The major structural differences between documents are usually due to differences in genre. The major divisions in the body of a prose work could be (for example) chapters, sections, essays, revelations, prayers, etc. Which of these applies to a document will depend on whether the work in question is a novel, a political tract, a religious tract, etc. The major divisions in the body of a verse work are usually poems. The major divisions in the body of a dramatic work are usually acts (and, within those, scenes).
When analyzing a document, one should think along these general lines. However, do not be irrevocably wed to the specific names of divisions which we have used so far at the WWP. New documents will sometimes reveal a new major type of division which so far has not been encountered.

※

● **Short exercise 1**
Present every extracted row as a numbered list, skipping blank lines and leaving the pictures out.
The passage and the rows come from unrelated sources.

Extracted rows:
※

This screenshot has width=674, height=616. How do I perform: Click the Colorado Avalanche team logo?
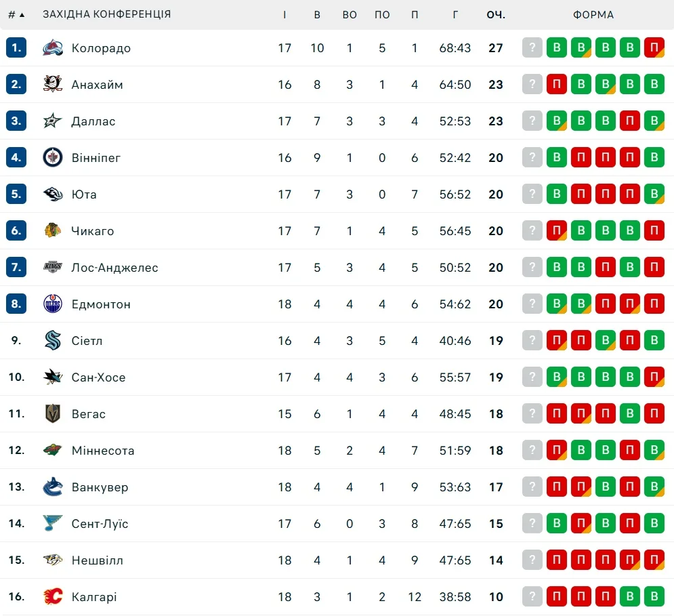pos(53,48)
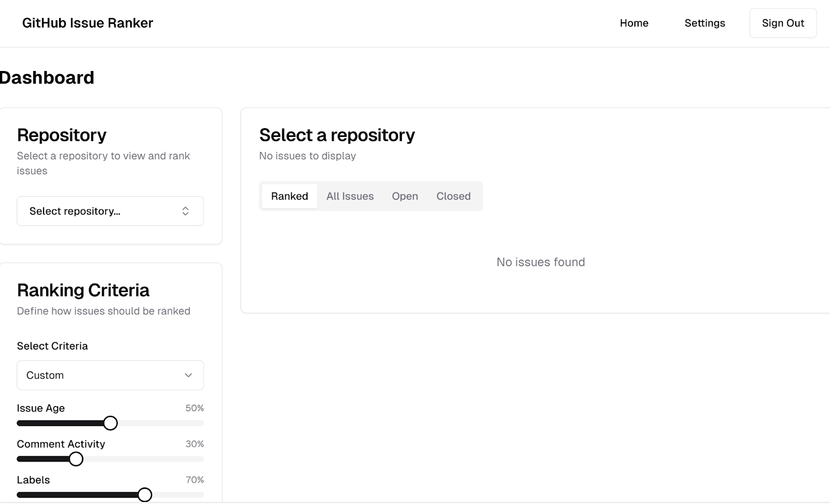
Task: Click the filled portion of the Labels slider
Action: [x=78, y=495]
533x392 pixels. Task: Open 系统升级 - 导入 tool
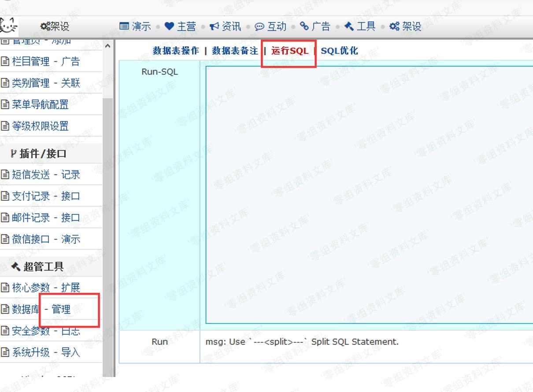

※

● **Short exercise 2**
Extend the passage on how genre shapes document divisions, starting after its last sentence.

● **Result 1**
1. This screenshot has width=674, height=616. How do I perform: Click the Colorado Avalanche team logo?
2. pos(53,48)
3. Task: Click the filled portion of the Labels slider
4. Action: [x=78, y=495]
5. 533x392 pixels. Task: Open 系统升级 - 导入 tool

● **Result 2**
In addition, a document can be quite complex and involve a good bit of nesting of different types of major divisions. For example, a dramatic work may be written in verse form. A dramatic work might contain within it another play (the actors in the play acting out a play of their own). Or, for instance, a fictional novel may contain several large poems. Finally, a text might contain both political musings and poems, as well as a short play thrown in for good measure. Thus it is often helpful to draw a tree diagram or other helpful visual aid of the structure of a document in order to gain a full understanding of its structure.
Thus it is quite likely that your document (inside the front, body, back or all three) will contain several levels of nesting divisions, e.g.,
<body>
<div>
<div>
[stuff]</div>
<div>
[stuff]</div>
<div>
<div>
[stuff]</div>
<div>
[stuff]</div>
</div>
</div>
<div>
[stuff]</div>
<div>
[stuff]</div>
<div>
<div>
[stuff]</div>
</div>
</body>
The TEI refers to major structural elements below the level of the
<div>
as "chunks". Each division of any
text is usually subdivided into major chunks. These chunks differ
according to genre. In prose, the chunk-level element is the paragraph
(<p>
). In verse, the chunk-level element is the
line group (<lg>
). Line groups consist further of
metrical lines (<l>
). In dramatic works, the
chunk-level element is the speech (<sp>
). Speeches
will usually consist further of either paragraphs or line groups.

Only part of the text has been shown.